## PROBLEM DESCRIPTION:
The stretch from the line with "Task: Click the download icon" through the line with "This screenshot has height=751, width=1568." in the records below: write it out exactly, and nothing else.

## DATA PROVIDED:
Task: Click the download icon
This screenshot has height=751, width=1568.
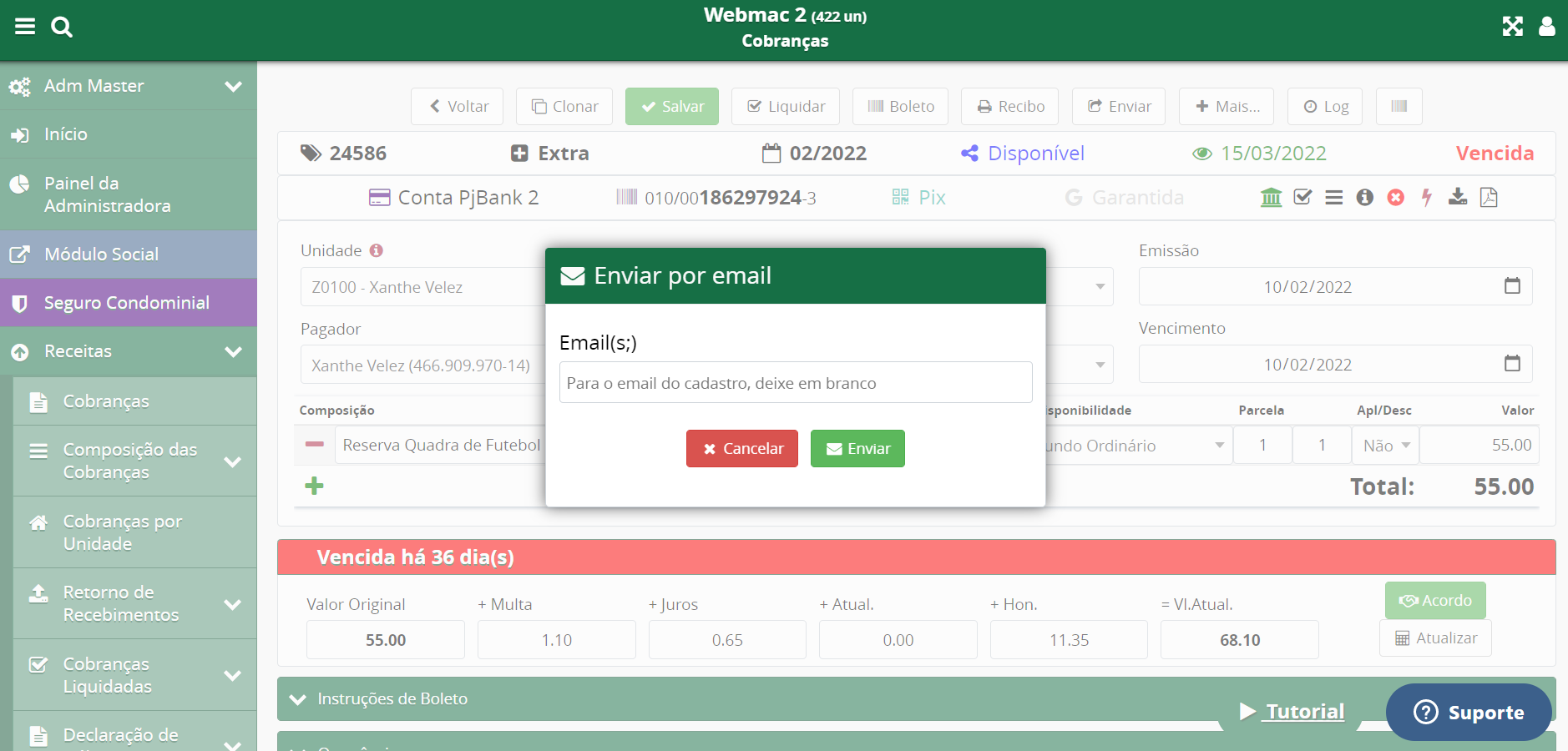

...

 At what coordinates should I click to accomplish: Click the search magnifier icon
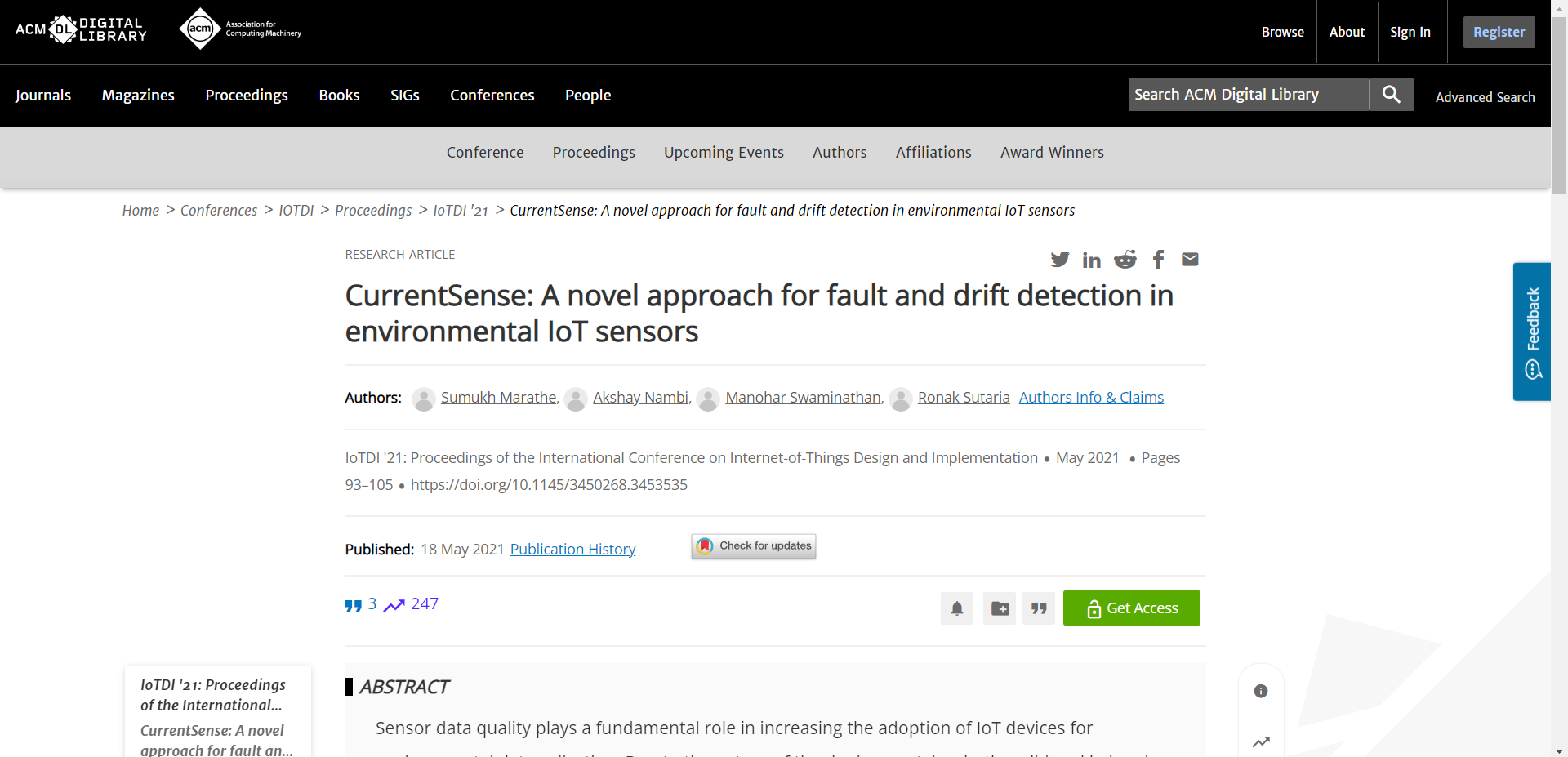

--

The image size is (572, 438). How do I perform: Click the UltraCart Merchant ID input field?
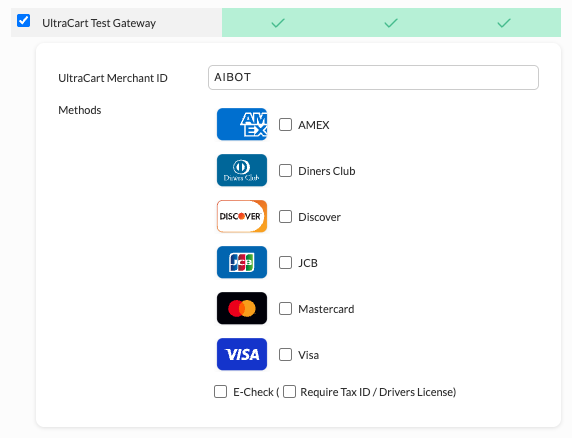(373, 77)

## SOLUTION TO THIS PROBLEM:
Task: Click the download icon
This screenshot has height=751, width=1568.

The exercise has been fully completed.